All the data must be output exactly as given.
*** DATASET
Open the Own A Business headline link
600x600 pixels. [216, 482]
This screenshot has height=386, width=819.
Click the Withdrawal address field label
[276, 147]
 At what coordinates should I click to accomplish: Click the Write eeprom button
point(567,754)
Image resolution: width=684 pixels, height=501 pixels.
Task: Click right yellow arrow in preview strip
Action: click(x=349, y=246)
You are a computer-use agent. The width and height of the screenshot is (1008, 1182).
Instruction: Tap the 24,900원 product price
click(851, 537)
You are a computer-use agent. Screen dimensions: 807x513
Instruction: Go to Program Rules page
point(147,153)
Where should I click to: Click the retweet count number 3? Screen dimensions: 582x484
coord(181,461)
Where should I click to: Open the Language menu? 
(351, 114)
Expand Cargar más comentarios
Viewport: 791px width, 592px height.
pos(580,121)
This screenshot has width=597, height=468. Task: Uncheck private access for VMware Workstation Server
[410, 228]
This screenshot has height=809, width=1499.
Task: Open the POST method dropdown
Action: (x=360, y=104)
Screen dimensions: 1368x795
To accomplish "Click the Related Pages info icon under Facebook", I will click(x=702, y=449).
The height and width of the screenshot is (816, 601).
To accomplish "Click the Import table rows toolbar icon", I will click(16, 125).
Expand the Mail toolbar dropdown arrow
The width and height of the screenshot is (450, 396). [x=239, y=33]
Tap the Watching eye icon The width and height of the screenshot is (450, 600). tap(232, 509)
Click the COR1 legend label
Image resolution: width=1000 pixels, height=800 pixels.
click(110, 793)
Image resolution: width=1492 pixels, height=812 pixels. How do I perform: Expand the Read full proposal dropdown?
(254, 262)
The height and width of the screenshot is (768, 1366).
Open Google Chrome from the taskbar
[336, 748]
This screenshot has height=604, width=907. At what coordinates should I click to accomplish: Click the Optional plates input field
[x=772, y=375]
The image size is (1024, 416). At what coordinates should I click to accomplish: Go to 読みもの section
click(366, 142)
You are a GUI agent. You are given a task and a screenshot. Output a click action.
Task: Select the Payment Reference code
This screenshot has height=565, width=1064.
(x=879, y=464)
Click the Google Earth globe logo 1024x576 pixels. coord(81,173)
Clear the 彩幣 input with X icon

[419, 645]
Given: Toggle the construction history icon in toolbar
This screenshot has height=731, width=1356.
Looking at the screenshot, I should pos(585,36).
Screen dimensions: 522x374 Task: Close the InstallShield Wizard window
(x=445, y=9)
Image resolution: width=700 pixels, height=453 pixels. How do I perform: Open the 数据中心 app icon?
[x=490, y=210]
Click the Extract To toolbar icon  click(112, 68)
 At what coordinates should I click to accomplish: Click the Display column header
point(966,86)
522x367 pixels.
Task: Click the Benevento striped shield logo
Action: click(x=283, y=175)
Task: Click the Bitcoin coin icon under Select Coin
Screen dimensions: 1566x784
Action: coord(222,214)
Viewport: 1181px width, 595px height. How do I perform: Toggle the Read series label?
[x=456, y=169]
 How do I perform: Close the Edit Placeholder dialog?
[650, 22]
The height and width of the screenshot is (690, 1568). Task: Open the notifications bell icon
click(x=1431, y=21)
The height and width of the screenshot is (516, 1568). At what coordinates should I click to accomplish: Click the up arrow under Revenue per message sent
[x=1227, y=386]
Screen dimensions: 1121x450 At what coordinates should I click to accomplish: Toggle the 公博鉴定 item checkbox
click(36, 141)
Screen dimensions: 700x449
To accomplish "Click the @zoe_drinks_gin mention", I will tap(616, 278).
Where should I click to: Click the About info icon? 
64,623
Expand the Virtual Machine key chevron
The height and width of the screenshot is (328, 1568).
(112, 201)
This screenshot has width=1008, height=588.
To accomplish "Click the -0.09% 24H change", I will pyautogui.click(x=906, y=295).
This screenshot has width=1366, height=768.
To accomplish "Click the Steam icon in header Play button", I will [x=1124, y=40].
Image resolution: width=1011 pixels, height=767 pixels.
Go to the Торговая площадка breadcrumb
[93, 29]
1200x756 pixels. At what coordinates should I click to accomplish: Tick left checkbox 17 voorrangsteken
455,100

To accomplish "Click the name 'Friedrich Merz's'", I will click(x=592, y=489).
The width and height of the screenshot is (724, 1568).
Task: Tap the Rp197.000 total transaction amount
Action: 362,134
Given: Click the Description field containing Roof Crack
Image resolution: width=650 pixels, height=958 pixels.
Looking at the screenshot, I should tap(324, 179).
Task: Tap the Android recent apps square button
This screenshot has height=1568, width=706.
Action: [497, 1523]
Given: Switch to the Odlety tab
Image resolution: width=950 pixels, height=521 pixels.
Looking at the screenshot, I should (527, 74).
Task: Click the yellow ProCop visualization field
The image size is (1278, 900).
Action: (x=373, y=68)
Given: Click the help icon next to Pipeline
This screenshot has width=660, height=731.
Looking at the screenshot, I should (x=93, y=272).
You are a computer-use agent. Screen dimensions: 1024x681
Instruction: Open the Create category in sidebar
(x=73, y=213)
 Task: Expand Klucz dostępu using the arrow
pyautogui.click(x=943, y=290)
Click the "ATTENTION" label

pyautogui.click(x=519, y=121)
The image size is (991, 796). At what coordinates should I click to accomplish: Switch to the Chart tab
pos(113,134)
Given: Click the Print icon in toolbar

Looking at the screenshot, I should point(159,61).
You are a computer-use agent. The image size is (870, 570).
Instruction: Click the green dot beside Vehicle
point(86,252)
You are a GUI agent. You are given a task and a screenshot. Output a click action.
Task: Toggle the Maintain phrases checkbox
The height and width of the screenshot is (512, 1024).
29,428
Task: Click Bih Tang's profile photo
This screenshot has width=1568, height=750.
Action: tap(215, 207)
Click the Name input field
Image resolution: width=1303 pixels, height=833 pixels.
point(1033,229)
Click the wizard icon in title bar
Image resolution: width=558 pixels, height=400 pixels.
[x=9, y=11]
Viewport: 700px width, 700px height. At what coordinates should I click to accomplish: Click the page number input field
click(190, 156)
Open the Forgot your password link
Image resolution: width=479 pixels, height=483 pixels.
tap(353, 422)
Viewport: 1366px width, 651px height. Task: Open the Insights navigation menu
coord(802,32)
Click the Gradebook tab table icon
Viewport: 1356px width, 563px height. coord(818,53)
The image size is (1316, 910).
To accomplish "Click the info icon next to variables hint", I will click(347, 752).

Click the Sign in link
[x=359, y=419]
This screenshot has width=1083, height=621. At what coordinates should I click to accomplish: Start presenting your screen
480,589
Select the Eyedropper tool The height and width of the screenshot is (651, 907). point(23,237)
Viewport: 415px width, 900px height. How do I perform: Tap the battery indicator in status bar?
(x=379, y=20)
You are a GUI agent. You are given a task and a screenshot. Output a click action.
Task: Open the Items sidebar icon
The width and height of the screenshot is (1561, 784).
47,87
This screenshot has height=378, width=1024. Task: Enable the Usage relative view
******
*EXERCISE ANSWER*
Open the Own A Business headline link
600x600 pixels. [216, 482]
This screenshot has height=386, width=819.
Click the Withdrawal address field label
[276, 147]
 At what coordinates should I click to accomplish: Click the Write eeprom button
point(567,754)
Image resolution: width=684 pixels, height=501 pixels.
Task: Click right yellow arrow in preview strip
Action: click(x=349, y=246)
You are a computer-use agent. The width and height of the screenshot is (1008, 1182).
Instruction: Tap the 24,900원 product price
click(851, 537)
You are a computer-use agent. Screen dimensions: 807x513
Instruction: Go to Program Rules page
point(147,153)
Where should I click to: Click the retweet count number 3? Screen dimensions: 582x484
coord(181,461)
Where should I click to: Open the Language menu? 
(351, 114)
Expand Cargar más comentarios
Viewport: 791px width, 592px height.
pos(580,121)
This screenshot has width=597, height=468. Task: Uncheck private access for VMware Workstation Server
[410, 228]
This screenshot has height=809, width=1499.
Task: Open the POST method dropdown
Action: (x=360, y=104)
Screen dimensions: 1368x795
To accomplish "Click the Related Pages info icon under Facebook", I will click(x=702, y=449).
The height and width of the screenshot is (816, 601).
To accomplish "Click the Import table rows toolbar icon", I will click(16, 125).
Expand the Mail toolbar dropdown arrow
The width and height of the screenshot is (450, 396). [x=239, y=33]
Tap the Watching eye icon The width and height of the screenshot is (450, 600). tap(232, 509)
Click the COR1 legend label
Image resolution: width=1000 pixels, height=800 pixels.
click(110, 793)
Image resolution: width=1492 pixels, height=812 pixels. How do I perform: Expand the Read full proposal dropdown?
(254, 262)
The height and width of the screenshot is (768, 1366).
Open Google Chrome from the taskbar
[336, 748]
This screenshot has height=604, width=907. At what coordinates should I click to accomplish: Click the Optional plates input field
[x=772, y=375]
The image size is (1024, 416). At what coordinates should I click to accomplish: Go to 読みもの section
click(366, 142)
You are a GUI agent. You are given a task and a screenshot. Output a click action.
Task: Select the Payment Reference code
This screenshot has height=565, width=1064.
(x=879, y=464)
Click the Google Earth globe logo 1024x576 pixels. coord(81,173)
Clear the 彩幣 input with X icon

[419, 645]
Given: Toggle the construction history icon in toolbar
This screenshot has height=731, width=1356.
Looking at the screenshot, I should pos(585,36).
Screen dimensions: 522x374 Task: Close the InstallShield Wizard window
(x=445, y=9)
Image resolution: width=700 pixels, height=453 pixels. How do I perform: Open the 数据中心 app icon?
[x=490, y=210]
Click the Extract To toolbar icon  click(112, 68)
 At what coordinates should I click to accomplish: Click the Display column header
point(966,86)
522x367 pixels.
Task: Click the Benevento striped shield logo
Action: click(x=283, y=175)
Task: Click the Bitcoin coin icon under Select Coin
Screen dimensions: 1566x784
Action: coord(222,214)
Viewport: 1181px width, 595px height. How do I perform: Toggle the Read series label?
[x=456, y=169]
 How do I perform: Close the Edit Placeholder dialog?
[650, 22]
The height and width of the screenshot is (690, 1568). Task: Open the notifications bell icon
click(x=1431, y=21)
The height and width of the screenshot is (516, 1568). At what coordinates should I click to accomplish: Click the up arrow under Revenue per message sent
[x=1227, y=386]
Screen dimensions: 1121x450 At what coordinates should I click to accomplish: Toggle the 公博鉴定 item checkbox
click(36, 141)
Screen dimensions: 700x449
To accomplish "Click the @zoe_drinks_gin mention", I will tap(616, 278).
Where should I click to: Click the About info icon? 
64,623
Expand the Virtual Machine key chevron
The height and width of the screenshot is (328, 1568).
(112, 201)
This screenshot has width=1008, height=588.
To accomplish "Click the -0.09% 24H change", I will pyautogui.click(x=906, y=295).
This screenshot has width=1366, height=768.
To accomplish "Click the Steam icon in header Play button", I will [x=1124, y=40].
Image resolution: width=1011 pixels, height=767 pixels.
Go to the Торговая площадка breadcrumb
[93, 29]
1200x756 pixels. At what coordinates should I click to accomplish: Tick left checkbox 17 voorrangsteken
455,100

To accomplish "Click the name 'Friedrich Merz's'", I will click(x=592, y=489).
The width and height of the screenshot is (724, 1568).
Task: Tap the Rp197.000 total transaction amount
Action: 362,134
Given: Click the Description field containing Roof Crack
Image resolution: width=650 pixels, height=958 pixels.
Looking at the screenshot, I should tap(324, 179).
Task: Tap the Android recent apps square button
This screenshot has height=1568, width=706.
Action: [497, 1523]
Given: Switch to the Odlety tab
Image resolution: width=950 pixels, height=521 pixels.
Looking at the screenshot, I should (527, 74).
Task: Click the yellow ProCop visualization field
The image size is (1278, 900).
Action: (x=373, y=68)
Given: Click the help icon next to Pipeline
This screenshot has width=660, height=731.
Looking at the screenshot, I should (x=93, y=272).
You are a computer-use agent. Screen dimensions: 1024x681
Instruction: Open the Create category in sidebar
(x=73, y=213)
 Task: Expand Klucz dostępu using the arrow
pyautogui.click(x=943, y=290)
Click the "ATTENTION" label

pyautogui.click(x=519, y=121)
The image size is (991, 796). At what coordinates should I click to accomplish: Switch to the Chart tab
pos(113,134)
Given: Click the Print icon in toolbar

Looking at the screenshot, I should point(159,61).
You are a computer-use agent. The image size is (870, 570).
Instruction: Click the green dot beside Vehicle
point(86,252)
You are a GUI agent. You are given a task and a screenshot. Output a click action.
Task: Toggle the Maintain phrases checkbox
The height and width of the screenshot is (512, 1024).
29,428
Task: Click Bih Tang's profile photo
This screenshot has width=1568, height=750.
Action: tap(215, 207)
Click the Name input field
Image resolution: width=1303 pixels, height=833 pixels.
point(1033,229)
Click the wizard icon in title bar
Image resolution: width=558 pixels, height=400 pixels.
[x=9, y=11]
Viewport: 700px width, 700px height. At what coordinates should I click to accomplish: Click the page number input field
click(190, 156)
Open the Forgot your password link
Image resolution: width=479 pixels, height=483 pixels.
tap(353, 422)
Viewport: 1366px width, 651px height. Task: Open the Insights navigation menu
coord(802,32)
Click the Gradebook tab table icon
Viewport: 1356px width, 563px height. coord(818,53)
The image size is (1316, 910).
To accomplish "Click the info icon next to variables hint", I will click(347, 752).

Click the Sign in link
[x=359, y=419]
This screenshot has width=1083, height=621. At what coordinates should I click to accomplish: Start presenting your screen
480,589
Select the Eyedropper tool The height and width of the screenshot is (651, 907). point(23,237)
Viewport: 415px width, 900px height. How do I perform: Tap the battery indicator in status bar?
(x=379, y=20)
You are a GUI agent. You are given a task and a screenshot. Output a click action.
Task: Open the Items sidebar icon
The width and height of the screenshot is (1561, 784).
47,87
This screenshot has height=378, width=1024. Task: Enable the Usage relative view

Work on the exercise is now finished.